A MAN who said his wife was handed a document outside their smallholding by private investigators working on behalf of Carmarthenshire Council said she felt intimidated by it.
Daniel O’Reilly, whose timber roundhouse is the subject of a lengthy planning dispute, alleged the investigators hadn’t provided identification and that they had said that they weren’t actually employed by the council, and that he only got an inkling as to who they were after submitting a subject access request to the authority.
A subject access request allows members of the public to find out what personal information an organisation holds about them, how it’s being used and with whom it’s being shared.
Mr O’Reilly said he spotted an invoice from a private investigation firm among documents sent to him by the council in response to his request. “It’s a wonderful tool for individuals,” Mr O’Reilly said of subject access requests. “It’s not perfect, but you do get a good idea of what’s going on behind the scenes. You also see a lot of correspondence between council staff.”
Mr O’Reilly said he then found out, via a freedom of information request, that the council had spent £19,523 on the private investigation firm between 2018-19 and 2022-23.
The council said in its response to Mr O’Reilly that the firm was mainly instructed to serve legal documents and correspondence to people in cases where the postal service was not deemed sufficient, and also to trace people required to attend court proceedings. It said the company hadn’t been instructed to conduct covert surveillance.
Mr O’Reilly said he felt the serving of the correspondence last summer to his wife, who was with one of their two children at the time, was over the top as he said they had always engaged with the council over the planning dispute.
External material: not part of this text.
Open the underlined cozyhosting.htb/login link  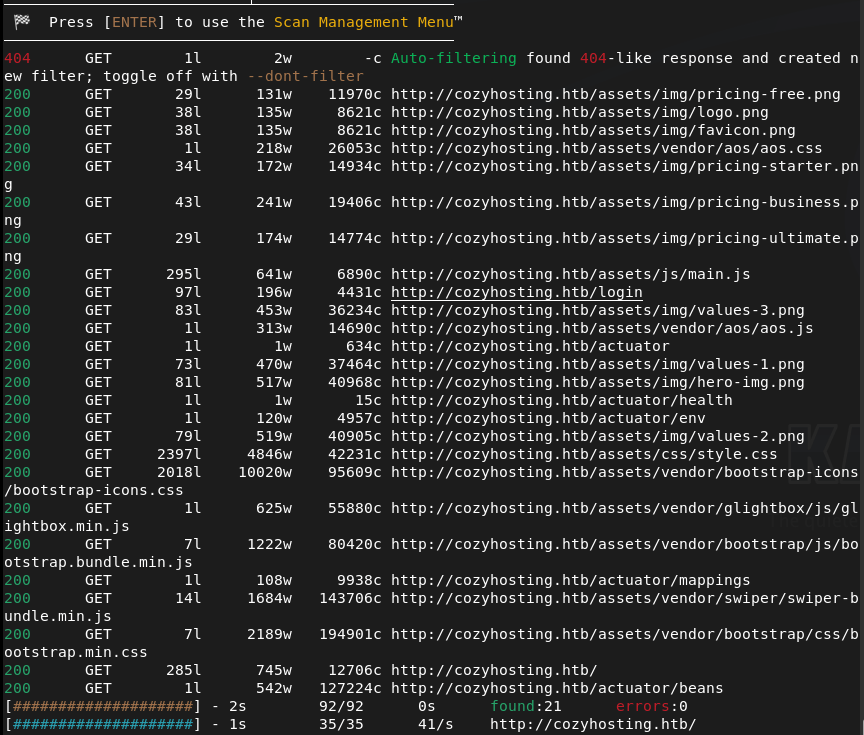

He described the correspondence as a planning enforcement “ultimatum” requiring the family to cease residential use of the roundhouse and move out within three months, with prosecution a possible outcome unless they complied.
The council told the Local Democracy Reporting Service that it had been reasonable to serve the documentation in person. A spokesman said the planning “contravention” involving the O’Reillys was “a long-standing issue and the authority required assurance that the documentation was served correctly”.
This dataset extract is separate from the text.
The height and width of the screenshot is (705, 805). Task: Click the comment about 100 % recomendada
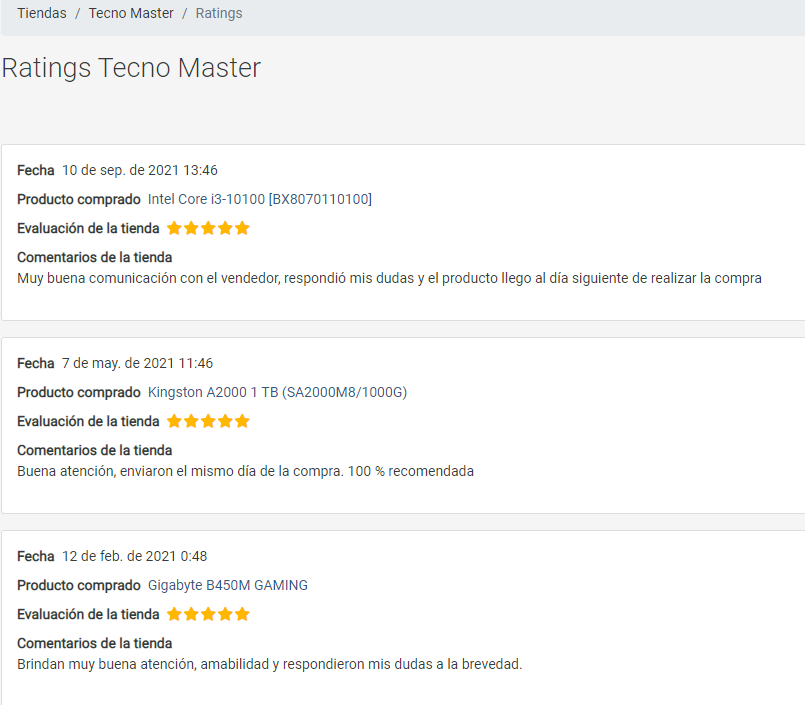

An email to Mr O’Reilly from the council’s head of place and sustainability, Rhodri Griffiths, said the intention had not been to intimidate or cause anxiety but to clearly set out the council’s position. He added that the authority had extended the enforcement compliance deadline.
Mr O’Reilly, 41, said he had built the timber structure on the 14-acre smallholding he owns near Rhydcymerau, south-east of Llanybydder, years before moving into it with his wife and two children in February, 2017.
He said they only moved into it after being made homeless. “The priority was having a roof over our head,” he said. The roundhouse has mains power, heating and three small bedrooms, and Mr O’Reilly said he started paying council tax as soon as they moved in.
He received an enforcement notice from the council in June, 2017, which said the change of use of an agricultural building was unauthorised, and that they must cease residential use.
Mr O’Reilly didn’t appeal the enforcement notice but claimed it was “defective”, “vague” and in his view invalid. He has asked for it to be withdrawn, giving the council the opportunity to serve another one or drop the matter. The council’s position is that a breach of planning has occurred. The O’Reillys are still living in the roundhouse.
Asked about the enforcement notice, the council spokesman said: “The council stands by the service of the notice and Mr O’Reilly would have had the right to appeal the council’s decision. On that basis the council will not consider the revocation of the notice and (will) decide on the next course of action.”
Asked if it wanted to comment on the use of the private investigation firm beyond what it said in the freedom of information response to Mr O’Reilly, the spokesman said it didn’t, other than to re-confirm that the authority only used the firm “to trace and serve legal documentation on those that they have an interest in”.
Mr O’Reilly said four generations of his family lived in Carmarthenshire and that he had lived in the area for 20 years. He claimed there were no affordable properties in the vicinity. “Everyone must live somewhere, and it is really not clear what the council expects people to do,” he said.